**Text**
** BEGIN **
Some of the things I do in my life to avoid burnout are – spending at least an hour a day in nature with no distractions, setting firm work boundaries, and balancing the kind of work I do to ensure it feels meaningful and fulfilling. A big part of overcoming burnout was also to reconnect with the things that bring me joy and make time for them! Every morning after I wake up, I keep my phone switched off for a bit while I read a book and witness the world around me.

What role do you think climate storytelling can play in amplifying the voices and experiences of those most impacted by the crisis?

Stories are one of the fundamental ways humans have learned to connect and share information. Studies show that our brains retain a lot more information if it is presented in a story format, and they’re also an excellent way of communicating radical ideas whilst circumnavigating political polarisation. After my work as a climate communications researcher, I decided to take a step back from academia – both to recover from burn-out and put my learnings into practice. So this year I’m focusing primarily on my campaigning and creative work, utilising storytelling techniques to engage more people with environmental issues and getting them involved in building a better future.

At the moment, my partner and I are working on “Road to the Future” – a project documenting sustainable projects around Europe as a way to give back to the communities we visit in our home on wheels. The series will be hosted on @earthly.explore on Instagram and cover Spain, France, and the UK to start – if all goes well, we will continue in Scandinavia and Eastern Europe later this year! The vision behind this project is to spotlight environmental issues around the continent and what everyday people are doing to fix them, to inspire the next generation of change-makers. Climate action can look like many different things, so we want to show people practical things they can get involved in.

Empowering individuals is a key aspect of your advocacy. What, in your view, are some impactful yet practical steps that individuals can take in their daily lives to contribute to a more sustainable future?

Activism will always be the most impactful thing to do, because policy change comes with ripple effects that make living sustainably the default, or at least easier, for many. But I also recognise that activism is not for everyone. Personally, I’m also very passionate about sustainable living – it’s quite an exciting challenge to live with as little of a footprint as possible while still living your best life! I’ve been eating a plant-based diet for the last eight years, buying seasonal produce in whatever country I’m in, avoiding flying wherever possible, and taking the train when travelling between European countries. I live in a tiny space with my partner, we don’t buy anything new and are very mindful about driving. But I’ve also gone through periods of time when I was working a lot and had to prioritise campaigning over buying plastic-free all the time, for example. Sustainable living is tied to time privilege – and yes, it’s sometimes also more expensive. So if you find yourself struggling to be the perfect environmentalist in your own home, channel that energy into wider-scale systemic change instead!

Photo of Jessica Kleczka standing in the garden foraging vegetables and fruits

Another thing I often say is that the most powerful thing we can do is to talk about climate. There’s still a phenomenon in our society called “climate silence” – because climate change has been politicised so much, many people feel awkward just talking about it. We need to normalise climate conversations as well as our difficult emotions the issue can evoke in us. And by sharing about the small things we do in our own lives to make a difference, we can normalise activism and dismantle the stigma that media narratives have woven to discredit our movement.

This one is our personal favorite – What inspired your decision to transition to a van life, and how do you envision incorporating sustainable practices into your mobile lifestyle?
** END **
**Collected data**
** BEGIN **
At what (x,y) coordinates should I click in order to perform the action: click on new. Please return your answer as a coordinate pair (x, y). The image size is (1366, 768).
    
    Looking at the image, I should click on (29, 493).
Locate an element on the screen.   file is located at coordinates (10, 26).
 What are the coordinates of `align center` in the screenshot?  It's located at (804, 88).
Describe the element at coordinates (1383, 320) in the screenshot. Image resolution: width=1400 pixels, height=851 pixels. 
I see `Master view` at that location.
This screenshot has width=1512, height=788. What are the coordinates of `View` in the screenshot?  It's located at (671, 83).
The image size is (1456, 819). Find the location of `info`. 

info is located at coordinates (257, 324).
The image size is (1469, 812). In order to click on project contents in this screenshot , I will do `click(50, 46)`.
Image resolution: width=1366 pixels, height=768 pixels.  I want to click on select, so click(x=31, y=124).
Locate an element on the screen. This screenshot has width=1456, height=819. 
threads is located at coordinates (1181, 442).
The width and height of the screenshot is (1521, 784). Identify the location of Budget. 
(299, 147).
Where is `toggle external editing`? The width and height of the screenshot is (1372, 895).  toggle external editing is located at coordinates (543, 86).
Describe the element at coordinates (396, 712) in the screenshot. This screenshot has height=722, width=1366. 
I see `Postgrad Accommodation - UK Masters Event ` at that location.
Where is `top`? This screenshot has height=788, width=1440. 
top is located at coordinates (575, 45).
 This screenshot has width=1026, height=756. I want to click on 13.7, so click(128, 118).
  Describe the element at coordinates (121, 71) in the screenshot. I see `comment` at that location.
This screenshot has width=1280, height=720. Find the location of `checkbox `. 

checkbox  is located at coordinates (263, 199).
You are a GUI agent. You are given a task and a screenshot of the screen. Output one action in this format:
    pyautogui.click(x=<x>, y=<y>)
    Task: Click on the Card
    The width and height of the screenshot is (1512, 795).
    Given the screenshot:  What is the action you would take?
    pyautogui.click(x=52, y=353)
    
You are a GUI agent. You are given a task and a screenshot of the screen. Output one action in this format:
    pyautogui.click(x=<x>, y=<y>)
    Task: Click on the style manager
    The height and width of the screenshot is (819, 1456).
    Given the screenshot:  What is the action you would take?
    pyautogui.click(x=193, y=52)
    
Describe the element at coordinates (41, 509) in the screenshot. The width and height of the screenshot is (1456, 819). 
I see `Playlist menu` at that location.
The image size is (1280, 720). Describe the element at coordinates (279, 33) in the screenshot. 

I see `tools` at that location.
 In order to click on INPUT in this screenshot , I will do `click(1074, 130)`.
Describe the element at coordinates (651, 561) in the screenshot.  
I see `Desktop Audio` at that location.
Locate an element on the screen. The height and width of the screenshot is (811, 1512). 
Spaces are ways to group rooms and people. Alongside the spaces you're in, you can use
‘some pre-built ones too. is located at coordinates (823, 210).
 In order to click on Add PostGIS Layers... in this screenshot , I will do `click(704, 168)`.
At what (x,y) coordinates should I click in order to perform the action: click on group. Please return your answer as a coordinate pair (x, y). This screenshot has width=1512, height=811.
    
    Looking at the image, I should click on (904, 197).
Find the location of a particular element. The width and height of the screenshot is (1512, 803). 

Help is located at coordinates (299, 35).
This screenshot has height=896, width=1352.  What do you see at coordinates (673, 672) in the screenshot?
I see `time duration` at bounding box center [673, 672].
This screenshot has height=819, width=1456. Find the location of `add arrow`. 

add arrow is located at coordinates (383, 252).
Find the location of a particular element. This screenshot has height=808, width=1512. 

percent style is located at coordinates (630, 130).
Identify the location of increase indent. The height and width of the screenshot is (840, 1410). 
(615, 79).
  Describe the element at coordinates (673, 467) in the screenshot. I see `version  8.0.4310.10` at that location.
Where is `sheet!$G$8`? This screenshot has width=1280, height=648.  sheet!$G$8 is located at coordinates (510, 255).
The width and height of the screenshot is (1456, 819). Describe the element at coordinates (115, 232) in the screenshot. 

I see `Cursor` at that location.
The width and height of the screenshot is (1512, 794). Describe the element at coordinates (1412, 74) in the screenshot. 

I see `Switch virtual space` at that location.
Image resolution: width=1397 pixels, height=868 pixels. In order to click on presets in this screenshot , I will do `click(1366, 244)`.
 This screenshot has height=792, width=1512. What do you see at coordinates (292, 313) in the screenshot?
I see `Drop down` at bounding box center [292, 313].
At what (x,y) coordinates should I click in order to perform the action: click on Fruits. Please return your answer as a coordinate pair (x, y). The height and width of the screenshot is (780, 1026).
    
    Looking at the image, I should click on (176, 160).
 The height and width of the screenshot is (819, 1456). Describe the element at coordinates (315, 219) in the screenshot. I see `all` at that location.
** END **
**Jobs**
[a] Repeat the passage of the interview between "Photo of Jessica" and "discredit our movement.", inclusive.
[b] Report each line of the records that contains the string "pixels", matching case exactly.
The interview and the records were taken from unrelated sources.

**Solutions**
[a]
Photo of Jessica Kleczka standing in the garden foraging vegetables and fruits

Another thing I often say is that the most powerful thing we can do is to talk about climate. There’s still a phenomenon in our society called “climate silence” – because climate change has been politicised so much, many people feel awkward just talking about it. We need to normalise climate conversations as well as our difficult emotions the issue can evoke in us. And by sharing about the small things we do in our own lives to make a difference, we can normalise activism and dismantle the stigma that media narratives have woven to discredit our movement.

[b]
Describe the element at coordinates (1383, 320) in the screenshot. Image resolution: width=1400 pixels, height=851 pixels. 
Image resolution: width=1366 pixels, height=768 pixels.  I want to click on select, so click(x=31, y=124).
Image resolution: width=1397 pixels, height=868 pixels. In order to click on presets in this screenshot , I will do `click(1366, 244)`.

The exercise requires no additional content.